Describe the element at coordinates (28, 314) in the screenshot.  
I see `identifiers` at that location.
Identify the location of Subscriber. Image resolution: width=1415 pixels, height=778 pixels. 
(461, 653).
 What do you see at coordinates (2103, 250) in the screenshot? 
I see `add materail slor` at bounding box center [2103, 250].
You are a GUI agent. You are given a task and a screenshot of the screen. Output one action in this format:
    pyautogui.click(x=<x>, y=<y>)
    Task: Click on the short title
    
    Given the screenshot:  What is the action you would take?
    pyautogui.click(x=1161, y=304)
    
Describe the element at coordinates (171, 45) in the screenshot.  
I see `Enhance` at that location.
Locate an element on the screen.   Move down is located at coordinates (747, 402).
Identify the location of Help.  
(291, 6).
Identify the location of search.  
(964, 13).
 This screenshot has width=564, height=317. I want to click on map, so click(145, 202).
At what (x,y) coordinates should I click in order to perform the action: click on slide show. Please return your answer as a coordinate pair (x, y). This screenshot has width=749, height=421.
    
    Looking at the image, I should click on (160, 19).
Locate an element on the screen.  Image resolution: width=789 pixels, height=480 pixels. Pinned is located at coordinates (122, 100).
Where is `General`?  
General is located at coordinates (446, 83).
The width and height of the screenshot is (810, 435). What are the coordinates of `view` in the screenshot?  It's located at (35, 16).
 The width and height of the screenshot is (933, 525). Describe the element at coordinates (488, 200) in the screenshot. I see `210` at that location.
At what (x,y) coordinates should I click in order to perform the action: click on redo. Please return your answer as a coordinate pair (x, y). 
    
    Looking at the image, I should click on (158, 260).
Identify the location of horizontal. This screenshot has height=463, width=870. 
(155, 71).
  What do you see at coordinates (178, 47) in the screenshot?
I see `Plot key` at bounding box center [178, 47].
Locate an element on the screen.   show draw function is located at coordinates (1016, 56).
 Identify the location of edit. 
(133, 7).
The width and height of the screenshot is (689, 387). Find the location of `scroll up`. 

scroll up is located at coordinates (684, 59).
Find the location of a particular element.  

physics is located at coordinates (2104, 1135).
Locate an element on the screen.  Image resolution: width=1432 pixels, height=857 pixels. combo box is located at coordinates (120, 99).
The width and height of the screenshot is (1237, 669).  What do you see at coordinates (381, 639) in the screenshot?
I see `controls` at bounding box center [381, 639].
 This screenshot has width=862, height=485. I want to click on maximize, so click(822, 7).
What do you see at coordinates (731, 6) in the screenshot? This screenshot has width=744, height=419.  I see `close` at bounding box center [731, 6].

◇ ◇ ◇ ◇

§ The task
Pull out every line of the data above that contains the word "Describe", copying each one unchanged.

§ Answer to this task
Describe the element at coordinates (28, 314) in the screenshot.  
Describe the element at coordinates (171, 45) in the screenshot.  
 The width and height of the screenshot is (933, 525). Describe the element at coordinates (488, 200) in the screenshot. I see `210` at that location.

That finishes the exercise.